A141021 - cp's OEIS frontend

A141021 Pascal-like triangle with index of asymmetry y = 4 and index of obliqueness z = 1.

1, 1, 1, 1, 2, 1, 1, 2, 4, 1, 1, 2, 4, 8, 1, 1, 2, 4, 8, 16, 1, 1, 2, 4, 8, 16, 32, 1, 1, 2, 4, 8, 16, 33, 63, 1, 1, 2, 4, 8, 16, 33, 67, 124, 1, 1, 2, 4, 8, 16, 33, 67, 136, 244, 1, 1, 2, 4, 8, 16, 33, 67, 136, 276, 480, 1

Offset: 0

Juri-Stepan Gerasimov, Jul 11 2008

The triangle here is A141020 with each row reversed.
From Petros Hadjicostas, Jun 16 2019: (Start)
In the attached photograph, we see that the index of asymmetry is denoted by s (rather than y) and the index of obliqueness by e (rather than z).
The general recurrence is G(n+s+2, k) = G(n+1, k-e*s+e-1) + Sum_{1 <= m <= s+1} G(n+m, k-e*s+m*e-2*e) for n >= 0 with k = 1..(n+1) when e = 0 and k = (s+1)..(n+s+1) when e = 1. The initial conditions are G(n+x+1, n-e*n+e*x-e+1) = 2^x for x=0..s and n >= 0. There is one more initial condition, namely, G(n, e*n) = 1 for n >= 0.
For s = 0, we get Pascal's triangle A007318. For s = 1, we get A140998 (e = 0) and A140993 (e = 1). For s = 2, we get A140997 (e = 0) and A140994 (e = 1). For s = 3, we get A140996 (e = 0) and A140995 (e = 1). For s = 4, we have array A141020 (with e = 0) and the current array (with e = 1). In some of these arrays, the indices n and k are sometimes shifted.
Putting k = 1 in Stepan's triangles with index of asymmetry s and index of obliqueness e = 0, we get G(n + s + 2, 1) = 1 + Sum_{1 <= m <= s+1} G(n+m, 1) for n >= 0 and k = 1..(n+1) with initial conditions G(x+1, 1) = 2^x for x = 0..s.
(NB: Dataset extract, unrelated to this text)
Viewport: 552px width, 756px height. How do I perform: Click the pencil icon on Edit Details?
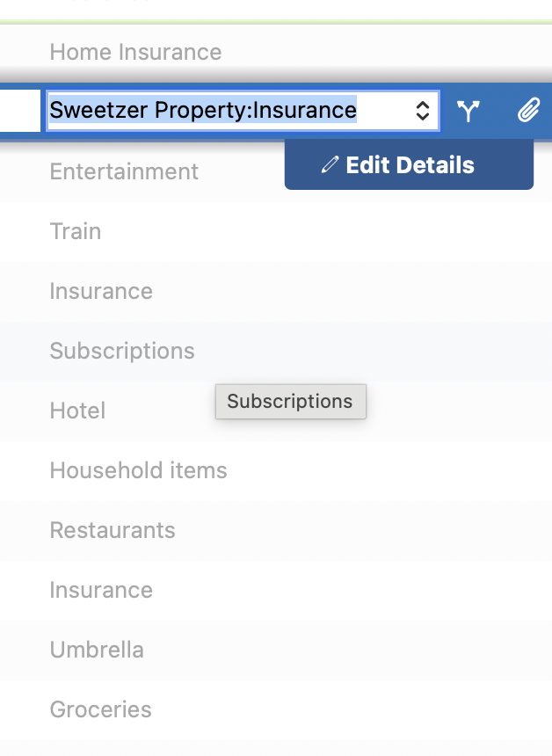point(330,164)
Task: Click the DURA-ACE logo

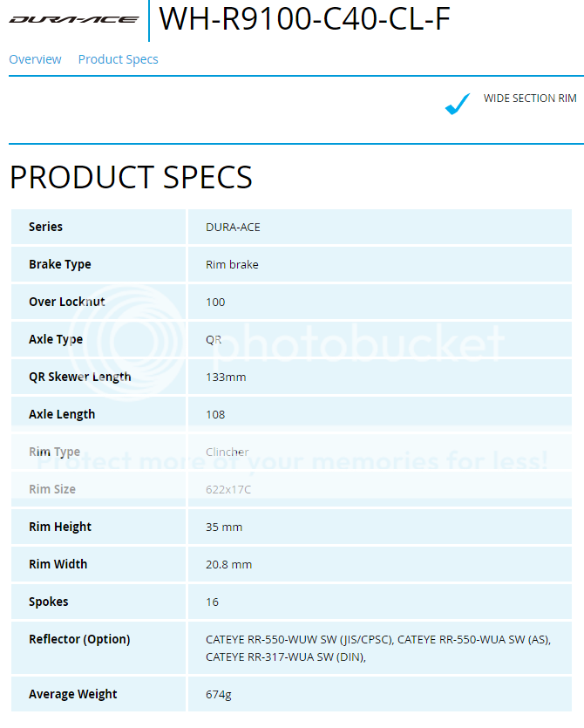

Thus, we get a shifted version of column s+1 in array A172119. These sequences were first studied by Dunkel (1925).
Thus, the second main diagonal of Stepan's triangles with index of asymmetry s and index of obliqueness e = 1 is equal to a shifted version of column s + 1 in array A172119.
It follows from Eq. (20) on p. 360 in Dunkel (1925) that, for Stepan's triangles with index of asymmetry s and index of obliqueness e = 0, we have G(n, 1) = Sum_{t = 1..floor((n + s + 1)/(s + 2))} (-1)^(t + 1) * binomial(n + s - t*(s + 1), t - 1) * 2^(n + s  - t*(s + 2) + 1) for n >= 0.
In a similar way, for Stepan's triangles with index of asymmetry s and index of obliqueness e = 1, we have G(n, n - 1) = Sum_{t = 1..floor((n + s + 1)/(s + 2))} (-1)^(t + 1) * binomial(n + s - t*(s + 1), t - 1) * 2^(n + s  - t*(s + 2) + 1) for n >= 1.
Let A_s(x, y) be the bivariate g.f. of G(n, k) with index of asymmetry s and index of obliqueness e = 0 and let B_s(x, y) be the bivariate g.f. of the other G(n, k) with index of asymmetry s and index of obliqueness e = 1. Because the two triangular arrays are mirror images of each other, we have B_s(x, y) = A_s(x*y, y^(-1)).
(End)

			Pascal-like triangle with y = 4 and z = 1 (with rows n >= 0 and columns k >= 0) begins as follows:
  1
  1 1
  1 2 1
  1 2 4 1
  1 2 4 8  1
  1 2 4 8 16  1
  1 2 4 8 16 32  1
  1 2 4 8 16 33 63   1
  1 2 4 8 16 33 67 124   1
  1 2 4 8 16 33 67 136 244   1
  1 2 4 8 16 33 67 136 276 480   1
  1 2 4 8 16 33 67 136 276 560 944 1
  ...

O. Dunkel, Solutions of a probability difference equation, Amer. Math. Monthly, 32 (1925), 354-370; see p. 356 with r = s + 1 (where s is the index of asymmetry).
Juri-Stepan Gerasimov, Stepan's triangles and Pascal's triangle are connected by the recurrence relation ...

Cf. A007318, A140993, A140994, A140995, A140996, A140997, A140998, A141020, A141031, A172119, A308808.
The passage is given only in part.